As you can see, for parsing the unbalanced brackets at the beginning of the string, I couldn't use any of the combinators that come with parsec, I just wrote my own, parseStart . The rest is pretty much you code.

Here's what it returns on your example:

λ> Parsec.parse parseTopLevel "" "]][][["
Right [Brackets [Brackets []],Brackets [],Brackets [Brackets []]]
λ> Parsec.parse parseTopLevel "" "[[]][][[]]"
Right [Brackets [Brackets []],Brackets [],Brackets [Brackets []]]

As you can see, it returns the exact same thing for ]][][[ and [[]][][[]] as you wanted.

Here is a self-answer, based on redneb's improvements to my code . This version covers cases like []] in which redneb's code ignores the unmatched ] s rather than matching them against the start of the string.

This code works by simply parsing the whole expression as a ] -separated list of balanced expressions, and then explicitly building up the parse tree from that list. This feels somehow like admitting defeat, since the construction of the parse tree happens in a separate step from the actual parsing. Then again that seems to be how chainl1 works, so perhaps it's the "right way" after all. I won't accept my own answer in case anyone else has a better solution.

import qualified Text.Parsec as Parsec
import Text.Parsec.String (Parser)
import Control.Monad (void)
import Control.Applicative

-- for testing
parse rule text = Parsec.parse rule "(source)" text

data Expr = Brackets [Expr]
        deriving(Show)

parseTopLevel :: Parser [Expr]
parseTopLevel = do
        exprList <- parseExprAsList
        return $ composeExpr exprList

composeExpr :: [[Expr]] -> [Expr]
composeExpr [exprList] = exprList
composeExpr (exprList:next:tail) = composeExpr $ (Brackets exprList:next) : tail

parseExprAsList :: Parser [[Expr]]
parseExprAsList = Parsec.sepBy parseBalancedExpr (Parsec.char ']')

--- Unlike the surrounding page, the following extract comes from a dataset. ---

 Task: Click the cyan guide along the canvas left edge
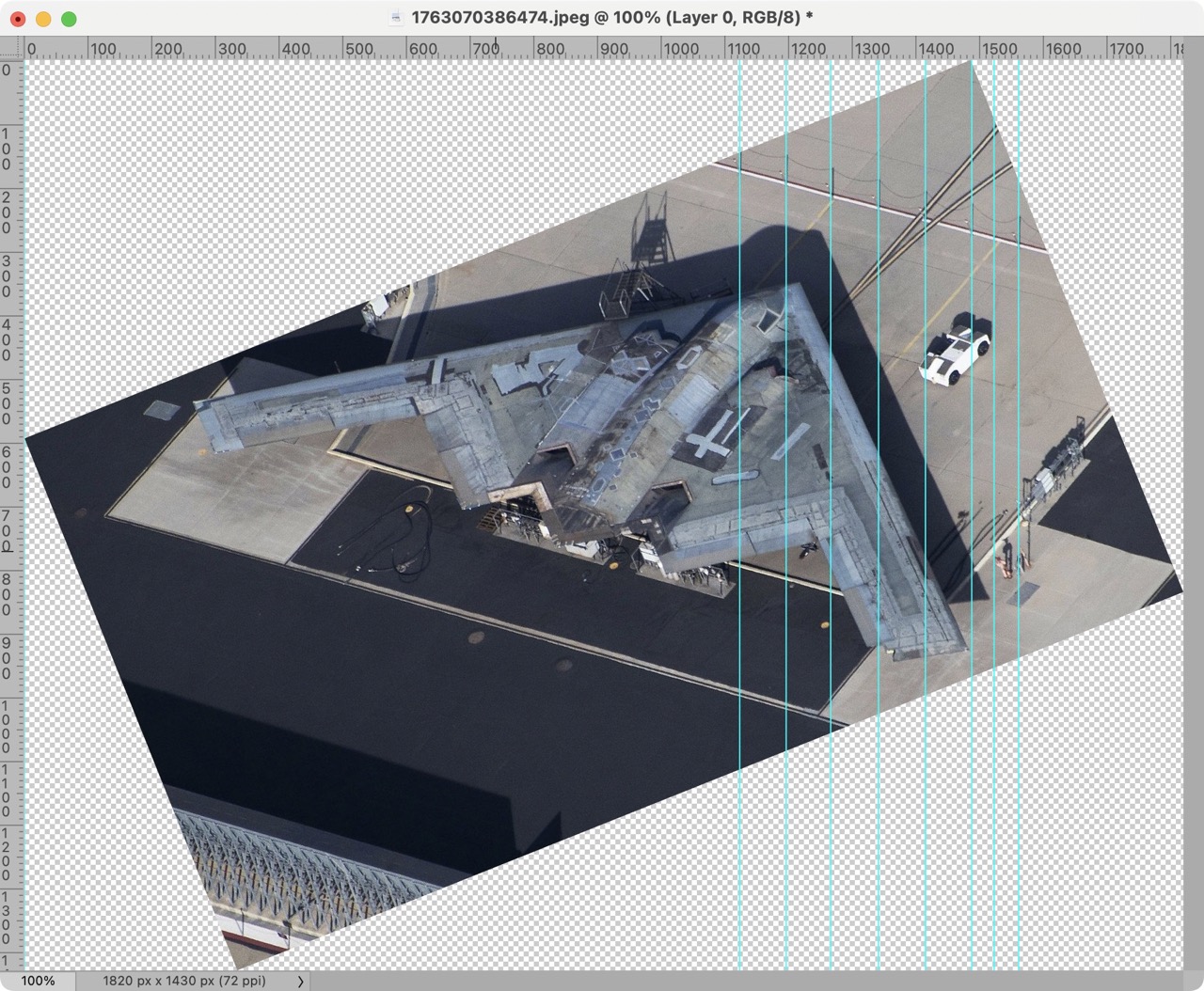tap(25, 515)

parseBalancedExpr :: Parser [Expr]
parseBalancedExpr = Parsec.many parseBrackets

parseBrackets :: Parser Expr
parseBrackets = do
        expr <- Parsec.between openBracket closeBracket parseBalancedExpr
        return $ Brackets expr

openBracket :: Parser ()
openBracket = void $ Parsec.char '['

closeBracket :: Parser ()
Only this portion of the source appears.